Bar y cocina abiertos todo el tiempo, dos alberca infinitas, cancha de tenis, spa y acantilados para saltar al mar son algunas de las sorpresas que esperan en el exterior. Además, el staff, al tanto de cada necesidad y preferencia especial, crea una experiencia a la medida de cualquier personalidad y gusto. Lo único que queda es disfrutar sin muchas preocupaciones.
Para garantizar esta experiencia personalizada y de privacidad, ÁNI República Dominicana tiene que reservarse con anticipación a través de su página de internet. Toda la estancia incluye comida y servicio de bebidas, actividades de inmersión cultural y al aire libre, traslados ida y vuelta a cualquier aeropuerto de la isla, además de un spa con una docena de tratamientos disponibles.

○ ○ ○ ○ ○ ○ ○

* [OBJETIVO DEL EJERCICIO] Según el texto de estudio, ¿cómo hay que reservar ÁNI República Dominicana?

* [DATOS REGISTRADOS]
○ ○ ○ ○ ○ ○ ○

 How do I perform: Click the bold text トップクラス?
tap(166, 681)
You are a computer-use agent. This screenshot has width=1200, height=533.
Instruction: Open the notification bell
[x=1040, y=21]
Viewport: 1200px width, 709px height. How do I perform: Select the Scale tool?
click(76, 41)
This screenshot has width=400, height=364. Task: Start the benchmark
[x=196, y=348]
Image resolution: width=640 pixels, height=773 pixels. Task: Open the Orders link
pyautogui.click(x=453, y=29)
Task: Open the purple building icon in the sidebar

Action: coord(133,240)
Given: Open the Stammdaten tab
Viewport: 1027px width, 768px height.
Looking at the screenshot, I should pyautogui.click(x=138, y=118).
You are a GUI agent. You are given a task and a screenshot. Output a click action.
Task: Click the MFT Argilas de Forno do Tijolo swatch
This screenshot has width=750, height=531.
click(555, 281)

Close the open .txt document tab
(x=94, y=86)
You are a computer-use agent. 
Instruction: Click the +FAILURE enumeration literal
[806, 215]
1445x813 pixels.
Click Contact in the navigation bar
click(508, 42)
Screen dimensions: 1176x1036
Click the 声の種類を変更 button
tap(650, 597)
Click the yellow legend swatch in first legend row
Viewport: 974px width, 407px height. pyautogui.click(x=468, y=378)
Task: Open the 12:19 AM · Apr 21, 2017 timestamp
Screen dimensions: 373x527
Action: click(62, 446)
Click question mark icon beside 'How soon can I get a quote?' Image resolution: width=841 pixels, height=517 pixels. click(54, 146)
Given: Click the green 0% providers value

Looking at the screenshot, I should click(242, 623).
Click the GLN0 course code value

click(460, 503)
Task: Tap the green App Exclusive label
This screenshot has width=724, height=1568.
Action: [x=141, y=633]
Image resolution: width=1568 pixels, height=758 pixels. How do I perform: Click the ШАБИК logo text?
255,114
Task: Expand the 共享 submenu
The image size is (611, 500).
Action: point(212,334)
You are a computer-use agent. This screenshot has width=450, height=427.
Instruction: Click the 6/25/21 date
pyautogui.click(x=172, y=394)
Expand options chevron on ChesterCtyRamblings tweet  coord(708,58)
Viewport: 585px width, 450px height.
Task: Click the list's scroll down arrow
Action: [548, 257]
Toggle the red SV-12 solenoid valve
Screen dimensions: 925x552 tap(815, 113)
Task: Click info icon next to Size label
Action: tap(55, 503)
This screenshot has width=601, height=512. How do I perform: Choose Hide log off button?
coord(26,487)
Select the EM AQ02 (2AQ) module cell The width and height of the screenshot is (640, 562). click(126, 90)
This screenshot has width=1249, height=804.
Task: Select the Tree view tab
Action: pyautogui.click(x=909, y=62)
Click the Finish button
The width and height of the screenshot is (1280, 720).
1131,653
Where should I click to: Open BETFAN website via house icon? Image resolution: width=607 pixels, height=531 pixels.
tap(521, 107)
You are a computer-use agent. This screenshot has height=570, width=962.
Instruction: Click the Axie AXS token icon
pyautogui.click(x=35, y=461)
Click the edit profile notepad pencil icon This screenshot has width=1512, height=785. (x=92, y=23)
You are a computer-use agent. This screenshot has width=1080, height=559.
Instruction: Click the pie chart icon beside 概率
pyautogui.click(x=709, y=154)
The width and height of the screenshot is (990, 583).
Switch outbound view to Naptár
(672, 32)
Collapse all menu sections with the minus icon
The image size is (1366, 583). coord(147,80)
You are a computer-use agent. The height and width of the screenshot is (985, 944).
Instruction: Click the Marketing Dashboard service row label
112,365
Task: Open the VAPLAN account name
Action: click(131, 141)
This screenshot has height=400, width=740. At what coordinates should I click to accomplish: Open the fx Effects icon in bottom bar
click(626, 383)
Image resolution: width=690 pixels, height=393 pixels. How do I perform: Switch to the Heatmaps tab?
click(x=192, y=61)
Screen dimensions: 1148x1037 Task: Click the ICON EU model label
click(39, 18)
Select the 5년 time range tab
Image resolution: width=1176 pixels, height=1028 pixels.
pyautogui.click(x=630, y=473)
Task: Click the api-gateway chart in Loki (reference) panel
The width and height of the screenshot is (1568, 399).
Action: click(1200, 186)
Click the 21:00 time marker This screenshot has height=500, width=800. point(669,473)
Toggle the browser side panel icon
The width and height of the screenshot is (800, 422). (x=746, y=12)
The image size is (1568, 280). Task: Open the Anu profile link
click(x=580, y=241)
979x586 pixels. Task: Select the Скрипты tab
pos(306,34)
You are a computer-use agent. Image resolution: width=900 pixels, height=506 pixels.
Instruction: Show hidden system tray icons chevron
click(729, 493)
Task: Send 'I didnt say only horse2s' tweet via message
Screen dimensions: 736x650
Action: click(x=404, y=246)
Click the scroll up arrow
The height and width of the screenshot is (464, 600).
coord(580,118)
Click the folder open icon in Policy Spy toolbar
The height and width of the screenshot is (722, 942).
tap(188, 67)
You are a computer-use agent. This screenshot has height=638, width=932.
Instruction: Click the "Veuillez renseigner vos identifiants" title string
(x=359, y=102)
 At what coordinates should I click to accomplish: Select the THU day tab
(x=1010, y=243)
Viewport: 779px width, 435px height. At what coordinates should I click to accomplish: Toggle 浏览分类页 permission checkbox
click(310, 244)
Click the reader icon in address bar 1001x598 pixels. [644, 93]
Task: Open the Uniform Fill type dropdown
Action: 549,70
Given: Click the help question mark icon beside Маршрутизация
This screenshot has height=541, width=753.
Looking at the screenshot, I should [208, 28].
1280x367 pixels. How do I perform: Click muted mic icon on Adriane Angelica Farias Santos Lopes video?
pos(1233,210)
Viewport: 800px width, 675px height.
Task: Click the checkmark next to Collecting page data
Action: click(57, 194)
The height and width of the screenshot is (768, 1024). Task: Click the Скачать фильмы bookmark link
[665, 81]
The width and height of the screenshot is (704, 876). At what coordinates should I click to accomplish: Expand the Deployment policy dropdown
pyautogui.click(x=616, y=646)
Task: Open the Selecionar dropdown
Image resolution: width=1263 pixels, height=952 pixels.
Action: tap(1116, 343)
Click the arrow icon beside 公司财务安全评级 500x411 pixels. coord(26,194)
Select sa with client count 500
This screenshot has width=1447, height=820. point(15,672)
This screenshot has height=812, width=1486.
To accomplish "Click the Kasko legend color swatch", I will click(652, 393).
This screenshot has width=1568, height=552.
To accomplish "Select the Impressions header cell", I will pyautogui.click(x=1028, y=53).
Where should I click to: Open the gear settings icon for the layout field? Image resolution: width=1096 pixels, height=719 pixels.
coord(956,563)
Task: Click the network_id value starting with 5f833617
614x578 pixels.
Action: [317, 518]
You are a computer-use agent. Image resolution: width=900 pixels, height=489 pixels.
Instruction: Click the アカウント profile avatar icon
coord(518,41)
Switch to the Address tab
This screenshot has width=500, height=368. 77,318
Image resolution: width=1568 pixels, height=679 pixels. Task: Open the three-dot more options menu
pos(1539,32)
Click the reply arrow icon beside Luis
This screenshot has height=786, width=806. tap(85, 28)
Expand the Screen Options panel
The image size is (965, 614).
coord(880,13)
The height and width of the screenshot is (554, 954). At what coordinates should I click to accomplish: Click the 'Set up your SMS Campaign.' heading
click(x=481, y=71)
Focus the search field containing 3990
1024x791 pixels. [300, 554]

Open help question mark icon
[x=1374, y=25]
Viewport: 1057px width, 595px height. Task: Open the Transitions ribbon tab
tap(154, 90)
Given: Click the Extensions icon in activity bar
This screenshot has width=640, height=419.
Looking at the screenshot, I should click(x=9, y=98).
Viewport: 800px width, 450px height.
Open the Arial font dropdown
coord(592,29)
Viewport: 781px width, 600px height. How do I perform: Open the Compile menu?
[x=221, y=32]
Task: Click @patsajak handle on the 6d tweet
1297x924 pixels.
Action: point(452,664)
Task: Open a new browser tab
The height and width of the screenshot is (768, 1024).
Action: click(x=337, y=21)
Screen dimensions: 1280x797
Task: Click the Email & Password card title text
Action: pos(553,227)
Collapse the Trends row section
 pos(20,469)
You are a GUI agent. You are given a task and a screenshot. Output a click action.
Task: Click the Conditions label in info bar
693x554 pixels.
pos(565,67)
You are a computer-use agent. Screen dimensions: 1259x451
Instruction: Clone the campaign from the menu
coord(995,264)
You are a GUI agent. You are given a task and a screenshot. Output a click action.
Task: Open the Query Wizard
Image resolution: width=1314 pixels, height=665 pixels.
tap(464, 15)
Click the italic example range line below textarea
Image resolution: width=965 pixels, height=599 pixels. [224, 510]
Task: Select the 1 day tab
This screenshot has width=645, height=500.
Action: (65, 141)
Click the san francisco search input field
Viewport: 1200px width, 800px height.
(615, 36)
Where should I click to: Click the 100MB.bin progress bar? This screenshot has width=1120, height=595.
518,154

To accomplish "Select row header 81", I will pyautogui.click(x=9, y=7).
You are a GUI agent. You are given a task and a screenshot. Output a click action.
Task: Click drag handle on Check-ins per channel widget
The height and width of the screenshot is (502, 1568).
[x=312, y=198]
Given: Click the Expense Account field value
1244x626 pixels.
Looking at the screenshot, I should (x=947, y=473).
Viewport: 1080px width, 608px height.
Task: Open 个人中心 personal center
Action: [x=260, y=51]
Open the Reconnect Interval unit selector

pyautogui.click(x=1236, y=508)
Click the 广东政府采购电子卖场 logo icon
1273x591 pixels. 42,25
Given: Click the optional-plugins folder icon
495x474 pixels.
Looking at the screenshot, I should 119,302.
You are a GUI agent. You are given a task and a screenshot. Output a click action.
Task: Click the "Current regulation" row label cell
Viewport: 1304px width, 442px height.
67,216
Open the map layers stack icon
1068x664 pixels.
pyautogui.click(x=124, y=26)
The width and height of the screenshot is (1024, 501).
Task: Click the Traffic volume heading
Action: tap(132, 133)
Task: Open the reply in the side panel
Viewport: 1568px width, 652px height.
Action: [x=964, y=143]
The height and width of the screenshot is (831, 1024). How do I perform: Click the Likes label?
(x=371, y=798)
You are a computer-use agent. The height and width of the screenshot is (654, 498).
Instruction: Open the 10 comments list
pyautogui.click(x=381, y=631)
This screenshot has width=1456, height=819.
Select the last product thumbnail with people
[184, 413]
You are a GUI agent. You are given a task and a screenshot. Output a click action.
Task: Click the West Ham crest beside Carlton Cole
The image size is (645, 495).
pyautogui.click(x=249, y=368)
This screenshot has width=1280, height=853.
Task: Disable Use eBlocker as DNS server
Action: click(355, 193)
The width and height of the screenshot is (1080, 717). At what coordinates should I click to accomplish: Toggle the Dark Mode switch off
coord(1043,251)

○ ○ ○ ○ ○ ○ ○

* [RESPUESTA A LA CONSIGNA] Con anticipación, a través de su página de internet.